Commercial Availability
I recently run into the problem of needing to know on demand whether a compound or reagent is commercially available using only a given name.
A quick search led me to this post by the legendary Jeremy Monat. If you don’t know Jeremy, he is a great cheminformatician, an active contributor to RDKit, and has a very instructive cheminformatics blog. Check it out!

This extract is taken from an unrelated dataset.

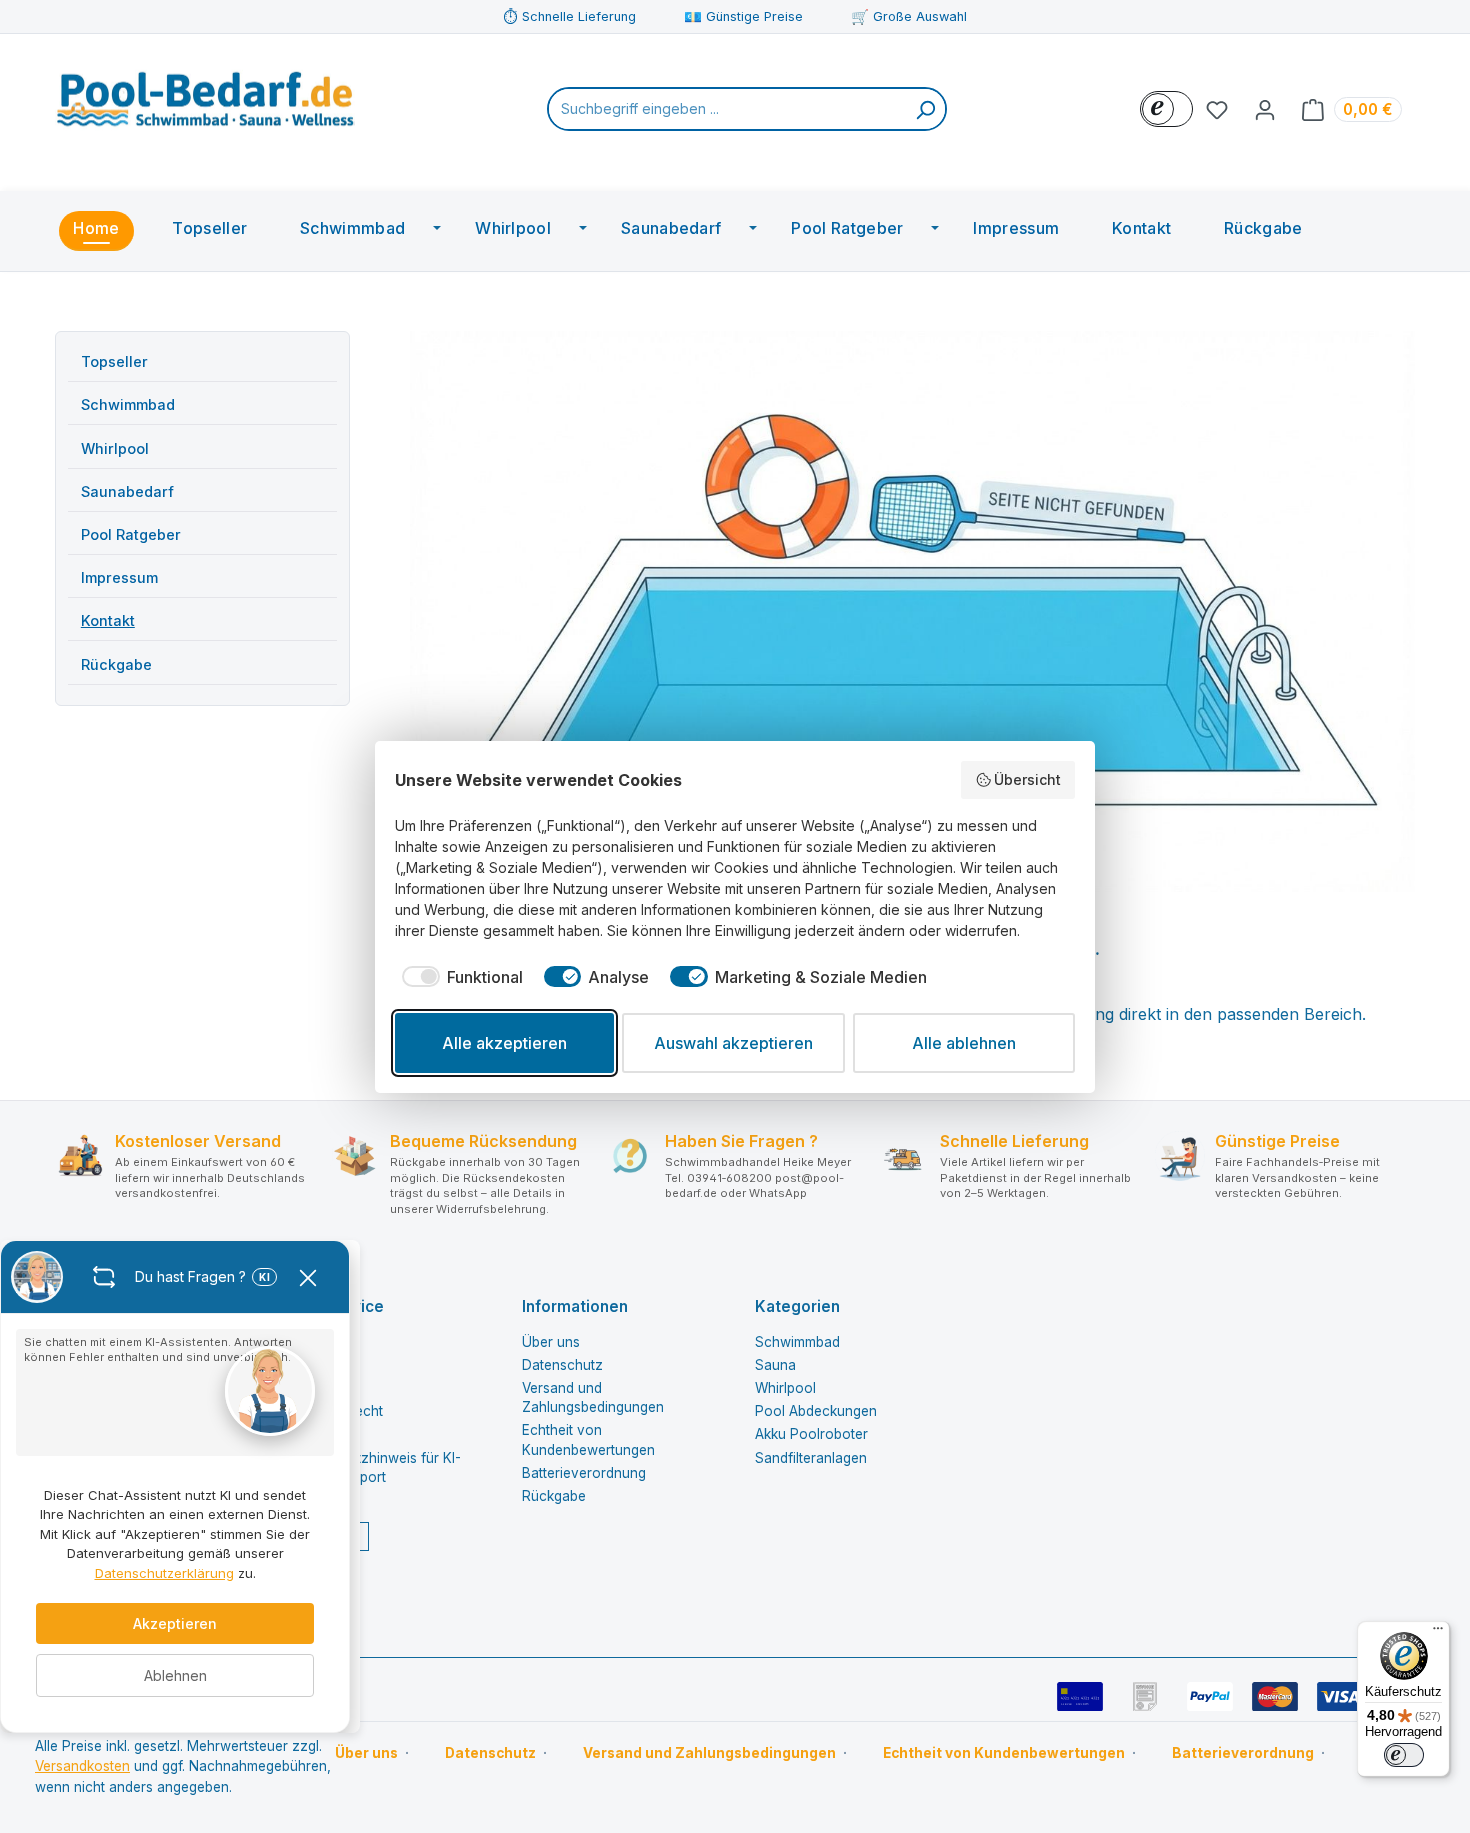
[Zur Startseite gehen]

I was able to reuse some of his code (which uses SMILES) and adapt it for my case. I will guide you through the code as we go along, but very briefly, it makes asynchronous calls to PubChem API, finds the CID, and a vendors section. If there is vendors section it assigns a “True” value to an appropriate variable. I have also added code to retrieve the CAS number, and the SMILES, as a means of standardisation and to allow structural verification at the end. Jeremy has a great explanation about asynchronous calls and how they are great for quering long lists of compounds without scaling the time requirements, which I am not going to repeat hear.

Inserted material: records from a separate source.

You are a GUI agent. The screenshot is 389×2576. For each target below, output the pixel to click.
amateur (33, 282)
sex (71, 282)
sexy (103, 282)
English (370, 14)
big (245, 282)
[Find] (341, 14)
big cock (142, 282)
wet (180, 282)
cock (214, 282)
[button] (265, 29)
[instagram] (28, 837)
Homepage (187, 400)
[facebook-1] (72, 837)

First let’s import the appropriate modules:
import asyncio # for async await functionality
import aiohttp # this is better than requests which is my go to and plays nicer with asyncio
from rdkit import Chem #basic rdkit tools
from rdkit.Chem import Draw #drawing of molecules
import json #parse a json object
import pandas as pd #construct dataframes
I have defined a Compound class which get’s a name and has some attributes with default values. These attributes can be populated later with the asynchronous calls to the PubChem API. I have also added a str method to be able to quickly troubleshoot, a .to_dict() method to be able to quickly pass the objects to a pandas dataframe. Make sure to use the “()” when calling the method - speaking from experience…
class Compound():
"""Store a compounds's commercial availability."""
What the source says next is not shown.